Drei Uraufführungen bereitet der Dresdner Kammerchor dieser Tage vor zwecks derer Darbietung beim Abschlusskonzert am Samstag, d. 17. Januar. Helmut Lachenmanns Besuch gestern und Clytus Gottwalds heute zeigen sich als ebenso berichtenswert, wie das Konzert am Samstag sicher sein wird. Man wird hören davon.

Dienstag, 6. Januar 2009

In Wiederholung des ehem. Grundrisses

Zweieinhalb Kilogramm mehlig kochenden Kartoffeln schneefeuchter Halbschuhe – in Leipzig hat es 20 Zentimeter Neuschnee – am Kassenlaufband beim Konsum an der Jahnallee geduldig beiseite stehend beäuge ich die Zeitungsauslage: „Israel besetzt Gaza-Streifen“ schreibt die deutsche Financial Times, „Olmert: Wir hatten keine andere Wahl/ Abbas: Brutale Aggression“ titelt die Frankfurter Allgemeine Zeitung, „Schrecklicher Verdacht: War Althaus als Geisterfahrer unterwegs?“ – heißt es in der Bild-Zeitung. … Aber lassen wir das, Witzeln über die Bild-Zeitung ist so lahm wie über die Telekom, MDR Figaro oder Handytelefonierer im Zug.

Der Neujahrsbesuch in Lübeck war toll. Das Wetter weniger schneeig und weniger unter der Null die Temperaturen, dafür mehr nieselig und nasskalt im Gesamteindruck. Eine Stadt mit großer und langer Vergangenheit – die obligatorischen architektonischen Macken des Wiederaufbaus, wie sie von Braunschweig bis Leipzig zum nüchternen Stadtbild gehören zwischen verstreuten Fachwerkhäusern und alten Kirchen, infolge diverser Bombennachtskratzer an manchem Gebäude, eingeschlossen.

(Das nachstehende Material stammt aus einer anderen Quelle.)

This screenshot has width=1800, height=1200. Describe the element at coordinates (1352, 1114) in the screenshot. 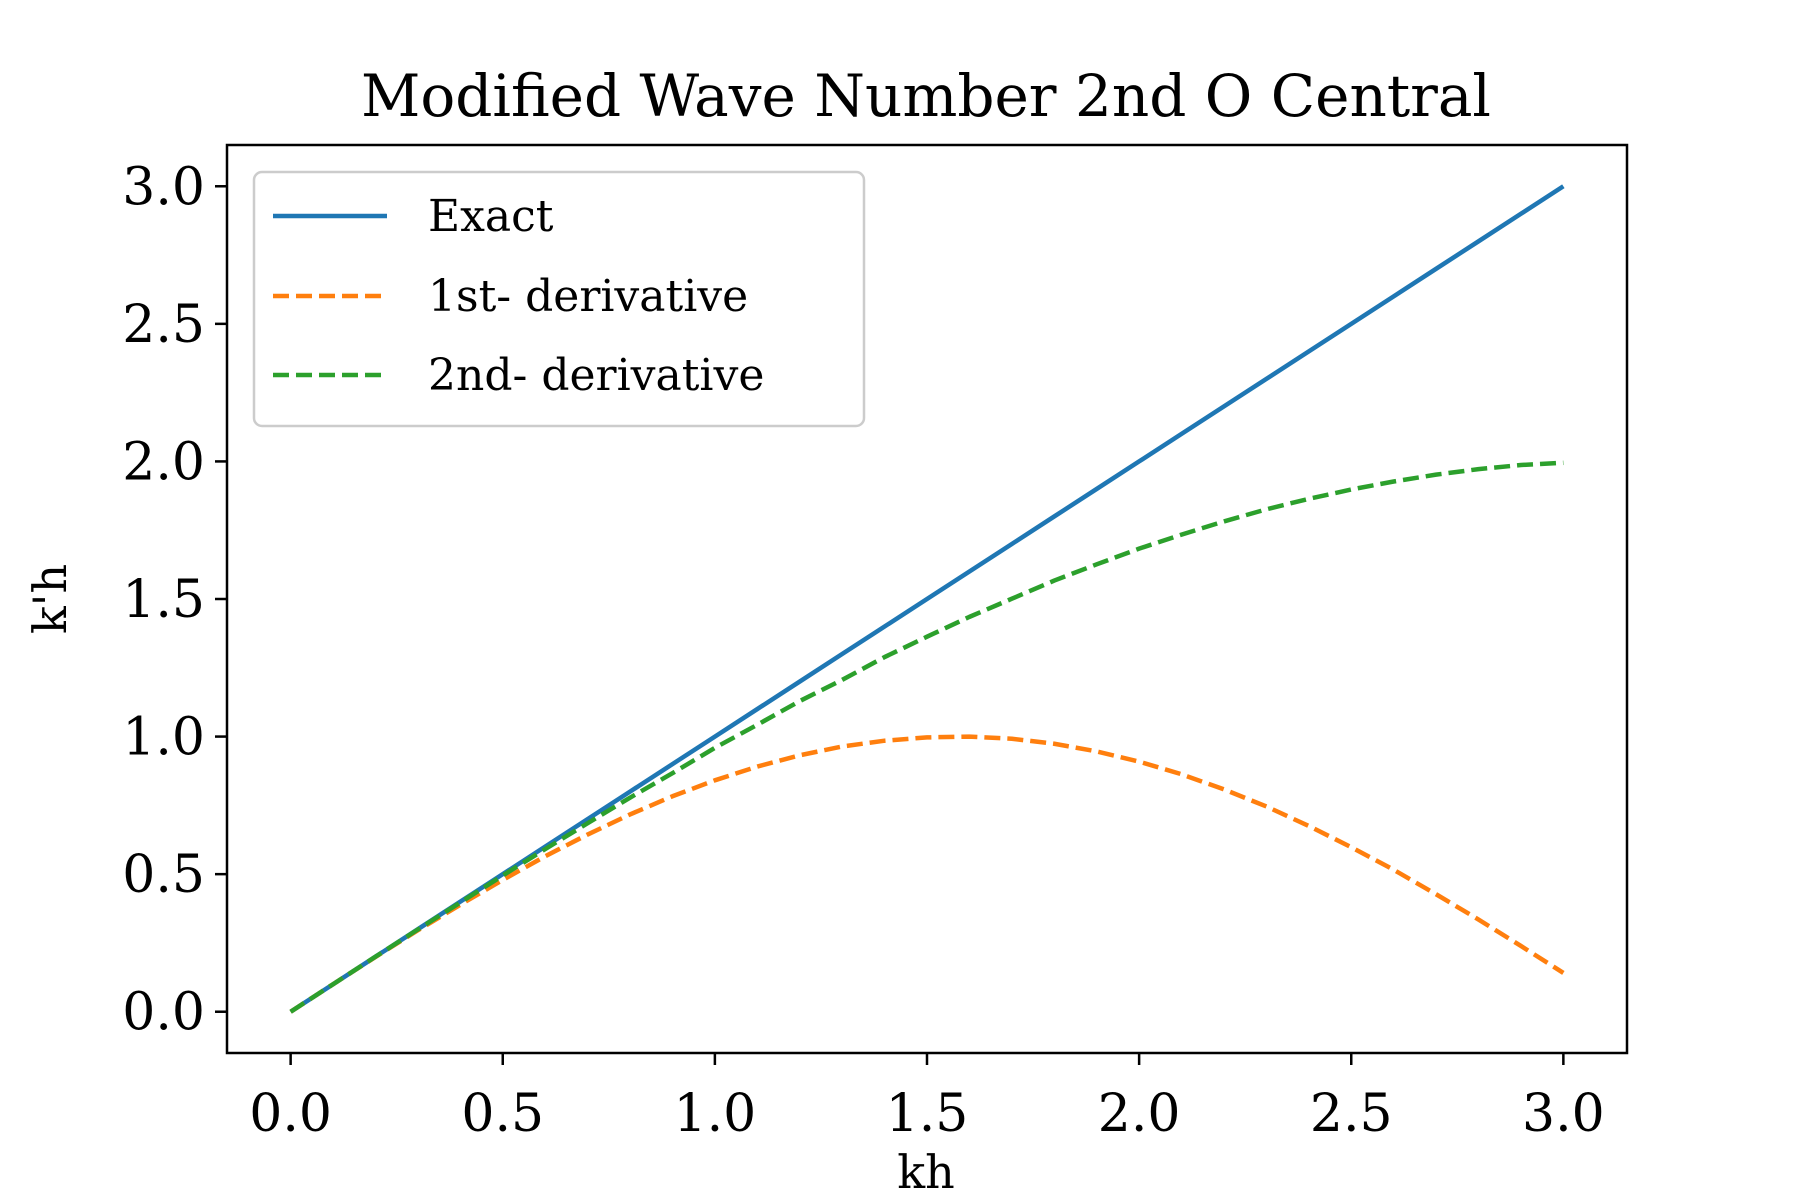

Imposant ist die Kirchendichte (auch, wenn ich nicht wirklich verstehe, was die Informationstafel der ehemaligen Kapelle Maria zum Stegel damit meint, dass der „alte Granitsockel 1974/75 in Wiederholung des ehem. Grundrisses neu versetzt“ worden sei). Da zuallermeist informiert wird, dass eines ungemütlichen Palmarum der frühen 1940er-Jahre auch diese Kirche, wie auch schon jene Kirchen, die man zuvor besuchte, einem durch politische Unachtsamkeiten ausgelösten Großfeuer zum Opfer gefallen war, imponiert der offensichtliche Aufbauwille der 50er- bis 70er-Jahre des Marzipan- und Buddenbrook-Städtchens umso mehr.

Die Sakralinteriörs können einen etwas gruseligen Charakter allerdings nicht verschleiern. Die kalkweißen Anstriche wirken wie kosmetische Rettungsversuche der generalreparierten Mauern, die Sammlung von neuer, älterer und mittelalterlicher Kirchenkunst wirkt nicht gewachsen, sondern wohl mehr als Kombination der mobiliaren Überreste und den tüchtigen Stiftungsaufträgen, die an zeitgenössische Skulptöre vergeben wurden zur Kompensation diverser Lücken im Kirchenraum. Die schiere Menge historischer und kunstvoller Güter aus den Kirchen ist dennoch nicht zu übersehen; in Seitenbereichen sammeln sich, platzsparend gestapelt und nicht zur Ineinsichtnahme sonderlich herausgestellt, prunkvolle Sarkophage und Gedächtnisplatten, stehen mittelalterlich geschnitzte Kirchenbänke, die teilweise sogar die Brandschäden von 1942 im gewissermaßen originalen Zustand aufzuweisen scheinen, provisorisch in Ecken verstaut. Jedenfalls unterscheidet sich der nachkriegliche Aufbauwille der Stadt Lübeck von dem der Stadt Leipzig und der DDR substantiell. Wo man dort um die Sanierung einer Backsteinkirche nach der anderen sich bemühte, schleifte man hier in der ersten Nachkriegsphase die restlichen Gemäuer der Matthäuskirche zugunsten des neuen Stasi-Komplexes, und wie es der Universitätskirche St. Pauli am Augustusplatz, an deren Stelle heute der neue Universitätscampus wächst, erging, ist nur allzu bekannt.